Wie aber bereits angedeutet, habe ich etwas zu lange gewartet, bis ich den dritten Teil gelesen habe. Vielleicht war das der Grund, warum ich mich nicht so richtig auf die Geschichte in Vereint einlassen konnte. (Darum habe ich wohl auch so eeeewig dran gelesen...). Die meisten Charaktere waren mir zwar noch ein Begriff, aber ich wusste nicht mehr genau was sie so besonders macht und da das auch nicht mal ansatzweise wiederholt wurde, waren mir die Nebenfiguren die ganze Zeit relativ egal. Die Protagonistin Wendy war aber ganz gut dargestellt, jedenfalls ist mir nicht schwergefallen, mich mit ihr zu identifizieren und ein bisschen mit ihr mitzufiebern. Aber leider nur ein bisschen.

Ihre Motive und Gefühle sind zwar meist sehr deutlich beschrieben, aber teilweise etwas überdramatisiert. Und das mag ich gar nicht: Ein kleiner Faupax, der mit einem fünfminütigen Gespräch aus der Welt geräumt wäre, wird hochgeschaukelt und zum Riesenproblem gemacht. Blubb. Das ist aber gar nicht so unverständlich, bedenkt man, was in Vereint alles passiert. Das ist nämlich nicht besonders viel.

Überwiegend geht es um politische Angelegenheiten und ich persönlich mag Politik schon in der wirklichen Welt nicht. Das konnte mich also nicht so recht fesseln. Die Liebesgeschichte konnte es schon mehr, aber gerade in diesem Punkt konnte ich so manche Motive Wendys nicht recht nachvollziehen.

Am Schlimmsten war aber, dass die Geschichte so dahinplätschert, dass man das Gefühl hat, alles ende in einem großen Kampf, einem Aufstand, einem Krieg, sowas in der Art. Man erwartet einen spannenden und nervenzerreißenden Schlussteil. Und der kommt nicht. Der Teil, auf den man fast 300 Seiten hingelesen hat, wird in zwei Seiten äußerst (und ich meine ÄUSSERST) unspektakulär abgehandelt. Da man danach aber noch immer vierzig Seiten vor sich hat, besteht an diesem Punkt noch Hoffnung... die aber im Keim erstickt wird. Die letzten Seiten hätte man auch weglassen oder einfach NICHT lesen können. Denn da passiert noch weniger, als im Rest des Buches.
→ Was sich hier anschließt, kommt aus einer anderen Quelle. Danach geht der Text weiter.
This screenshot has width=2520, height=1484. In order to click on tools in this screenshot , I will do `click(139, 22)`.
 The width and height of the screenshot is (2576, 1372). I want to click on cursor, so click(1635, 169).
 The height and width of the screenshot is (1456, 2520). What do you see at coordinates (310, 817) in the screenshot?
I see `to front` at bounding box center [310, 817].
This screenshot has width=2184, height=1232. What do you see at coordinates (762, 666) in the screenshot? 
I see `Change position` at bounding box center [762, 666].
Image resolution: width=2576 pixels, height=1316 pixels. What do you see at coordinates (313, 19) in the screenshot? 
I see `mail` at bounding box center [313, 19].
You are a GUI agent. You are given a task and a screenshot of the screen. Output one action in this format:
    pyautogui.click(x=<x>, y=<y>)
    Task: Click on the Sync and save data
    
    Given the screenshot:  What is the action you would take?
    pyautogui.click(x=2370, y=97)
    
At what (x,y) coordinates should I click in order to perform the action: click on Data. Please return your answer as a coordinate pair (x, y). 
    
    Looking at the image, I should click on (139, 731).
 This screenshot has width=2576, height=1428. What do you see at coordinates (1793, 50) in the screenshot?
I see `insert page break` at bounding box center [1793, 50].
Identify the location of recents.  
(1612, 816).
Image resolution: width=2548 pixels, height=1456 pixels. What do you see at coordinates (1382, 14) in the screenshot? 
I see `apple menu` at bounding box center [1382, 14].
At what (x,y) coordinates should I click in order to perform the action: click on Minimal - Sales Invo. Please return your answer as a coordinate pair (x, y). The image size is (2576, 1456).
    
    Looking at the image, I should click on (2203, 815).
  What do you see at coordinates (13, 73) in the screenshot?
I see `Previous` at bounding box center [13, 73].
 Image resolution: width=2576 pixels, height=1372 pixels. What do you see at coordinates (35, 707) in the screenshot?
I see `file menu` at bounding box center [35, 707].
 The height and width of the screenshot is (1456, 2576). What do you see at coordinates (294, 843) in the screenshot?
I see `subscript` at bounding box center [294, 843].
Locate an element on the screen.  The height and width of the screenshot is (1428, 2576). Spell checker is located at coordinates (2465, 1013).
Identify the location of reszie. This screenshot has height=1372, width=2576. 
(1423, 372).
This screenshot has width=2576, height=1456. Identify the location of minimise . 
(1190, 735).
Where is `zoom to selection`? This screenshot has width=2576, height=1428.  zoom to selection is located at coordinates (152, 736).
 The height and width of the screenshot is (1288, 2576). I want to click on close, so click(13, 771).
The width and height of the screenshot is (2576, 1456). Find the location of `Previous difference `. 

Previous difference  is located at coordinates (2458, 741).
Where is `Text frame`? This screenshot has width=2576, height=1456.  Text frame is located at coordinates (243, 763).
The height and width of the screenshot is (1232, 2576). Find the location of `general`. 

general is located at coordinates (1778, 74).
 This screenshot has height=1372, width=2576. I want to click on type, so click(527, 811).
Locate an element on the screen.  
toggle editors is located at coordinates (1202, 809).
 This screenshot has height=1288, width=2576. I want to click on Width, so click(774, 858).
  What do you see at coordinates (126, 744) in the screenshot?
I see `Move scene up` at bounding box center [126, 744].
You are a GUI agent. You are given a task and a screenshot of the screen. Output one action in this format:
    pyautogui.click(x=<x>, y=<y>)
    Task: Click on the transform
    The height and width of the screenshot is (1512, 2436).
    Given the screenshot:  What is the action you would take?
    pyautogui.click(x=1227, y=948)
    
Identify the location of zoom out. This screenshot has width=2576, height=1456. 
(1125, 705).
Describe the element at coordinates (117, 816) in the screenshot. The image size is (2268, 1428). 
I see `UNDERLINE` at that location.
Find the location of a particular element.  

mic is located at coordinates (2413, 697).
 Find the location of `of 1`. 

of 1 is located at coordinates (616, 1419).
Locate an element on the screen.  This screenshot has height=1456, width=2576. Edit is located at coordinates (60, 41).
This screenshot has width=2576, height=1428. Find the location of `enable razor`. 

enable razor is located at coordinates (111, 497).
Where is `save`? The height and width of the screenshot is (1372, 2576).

Einen Kritikpunkt muss ich außerdem noch anbringen. Aber mir fehlen die Worte um es zu umschreiben: WIESO FÄHRT MAN MIT EINEM AUTO IN EINEN KRIEG????? Und wenn das schon so sein muss, WIESO MUSS DIE AUTORIN NOCH BETONEN; DASS ES SICH NICHT EINFACH NUR UM EIN AUTO SONDERN UM EINEN CADILLAC HANDELT???
Einfach. nur. unpassend.

So. jetzt ist alles raus. Obwohl sich diese Rezension gar so negativ liest, fand ich das Buch eigentlich nicht SO schlecht. Ein bisschen langweilig, ja, aber nicht so sterbenslangweilig, dass man mittendrin aufhören möchte. Es plätschert halt so dahin und es wirkt ja auch so, als könnte jeden Moment etwas passieren, ich habe also immer ganz gerne weitergelesen. So *richtig* spannend wird es halt einfach nicht. Es reicht trotzdem für zwei Hexenhüte: (wenn das Buch nach dem unspektakulären Ende auch tatsächlich enden würde und die bereits erwähnten vierzig Seiten Epilog nicht wären, hätte ich ihm sogar drei gegeben!)